Clinical effectiveness
The NATALEE trial demonstrated a statistically significant improvement in invasive disease-free survival (iDFS) for ribociclib plus an aromatase inhibitor compared to an aromatase inhibitor alone (HR 0.715, p<0.0001). However, the overall survival (OS) data remains uncertain as it is still ongoing, and the committee noted that the clinical-effectiveness results were highly uncertain due to the small number of events observed. Therefore, while there is moderate benefit, the uncertainty regarding long-term outcomes limits the rating to A.
Cost effectiveness
The cost-effectiveness estimates for ribociclib plus an aromatase inhibitor were found to be below the committee’s preferred threshold of £20,000 per QALY gained, indicating that it is a cost-effective use of NHS resources. The committee concluded that the treatment provides good value for money, thus justifying a rating of A+.
Quality of life
The model utilized utility values derived from EQ-5D-5L data collected in the NATALEE trial, indicating that ribociclib plus an aromatase inhibitor is expected to maintain a good quality of life. The committee acknowledged that the treatment is likely to improve HRQoL, particularly as it is an oral treatment, which may enhance adherence. However, the exact impact on HRQoL remains somewhat uncertain, justifying a rating of A.
Supporting Domains
Safety and Adverse Effects
Ribociclib has a favorable safety profile, with most adverse events being mild to moderate. The committee noted that while there are some concerns regarding adverse effects, they are manageable and do not significantly undermine the overall value of the treatment. This strong tolerability supports a rating of A+.
Comparator Selection
The comparators used in the NATALEE trial were appropriate, primarily comparing ribociclib plus an aromatase inhibitor against an aromatase inhibitor alone. The committee also acknowledged that while there was no direct comparison with abemaciclib, indirect comparisons were made, which were deemed acceptable. This supports a rating of A.
Patient Population and Subgroups
The trial population in NATALEE was well-defined and aligned with the marketing authorization, including relevant subgroups. The committee noted that the population was representative of those who would be treated in clinical practice, which supports a rating of A+.
Care Pathway Integration
Ribociclib can be integrated into existing care pathways with minimal disruption, as it is an oral treatment that does not require significant changes to current practices. The committee noted that while some adjustments may be necessary, they are manageable, justifying a rating of A.
Resource Use and Cost Implications
The budget impact of ribociclib is considered manageable, with the potential for cost savings due to its effectiveness in reducing recurrence. The committee concluded that the resource implications are justifiable, supporting a rating of A.
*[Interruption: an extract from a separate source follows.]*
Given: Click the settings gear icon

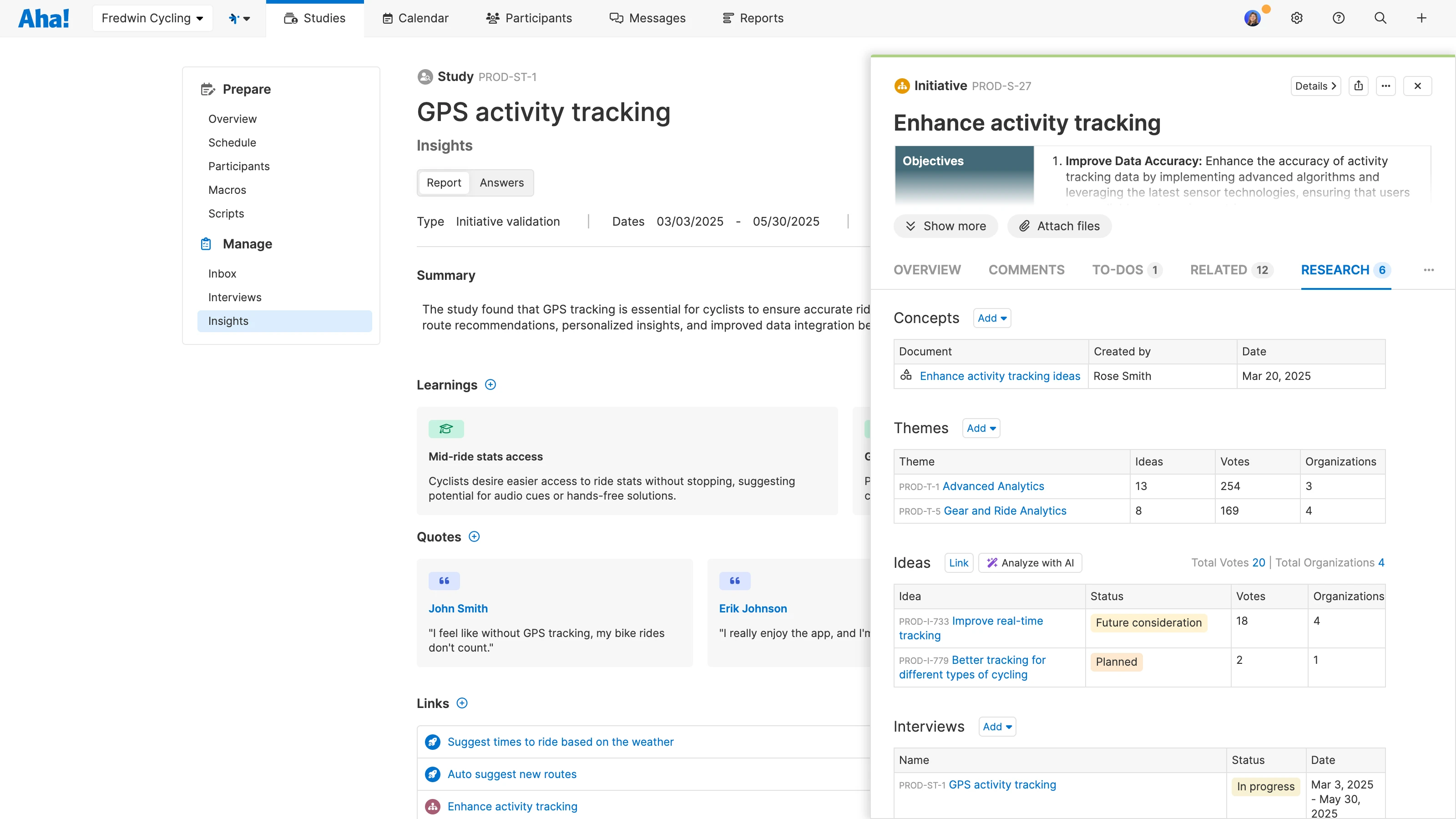Looking at the screenshot, I should (1297, 18).
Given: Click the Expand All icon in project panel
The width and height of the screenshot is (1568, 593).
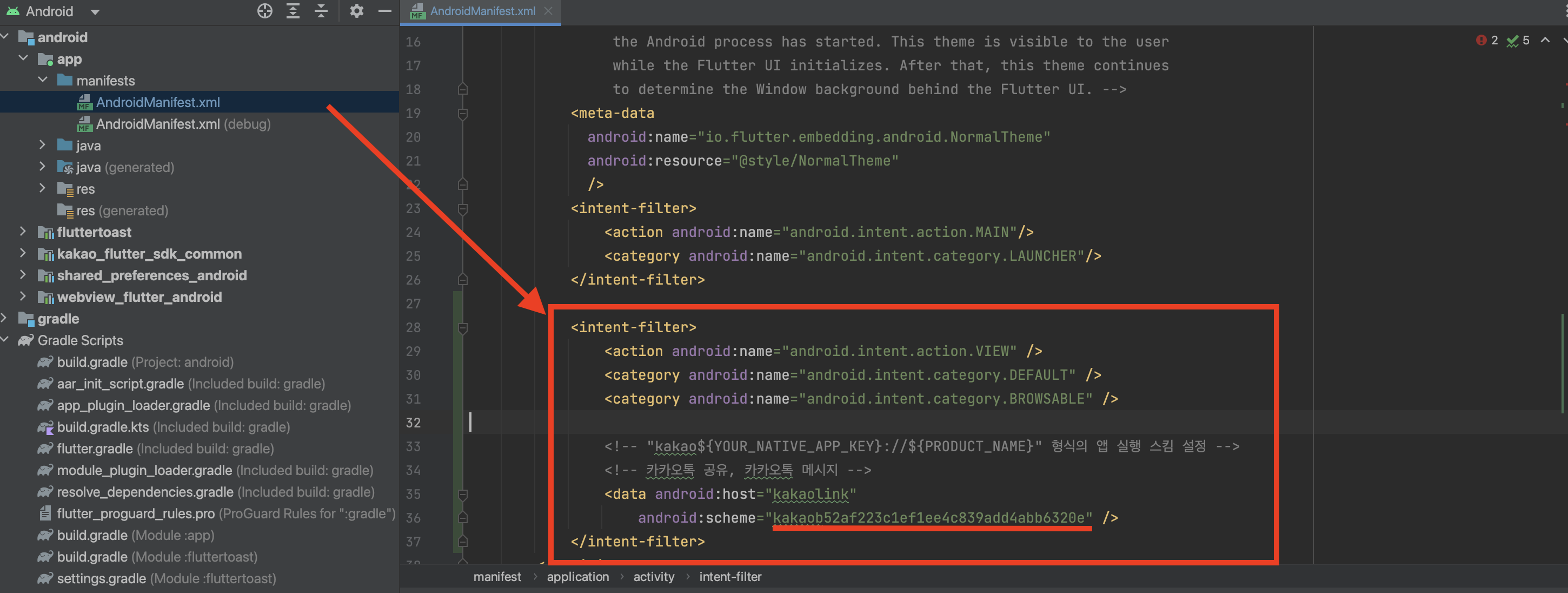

Evidence Quality and Robustness
The evidence base is supported by a robust Phase 3 trial (NATALEE) with a large sample size and low risk of bias. However, the ongoing nature of some outcomes introduces some uncertainty, which prevents a higher rating. Thus, a rating of A is appropriate.
Uncertainty, Sensitivity, and Broader Impacts
While there are uncertainties related to long-term outcomes and treatment effects, the committee found these uncertainties manageable within the context of the unmet need for effective treatments. This context supports a rating of A.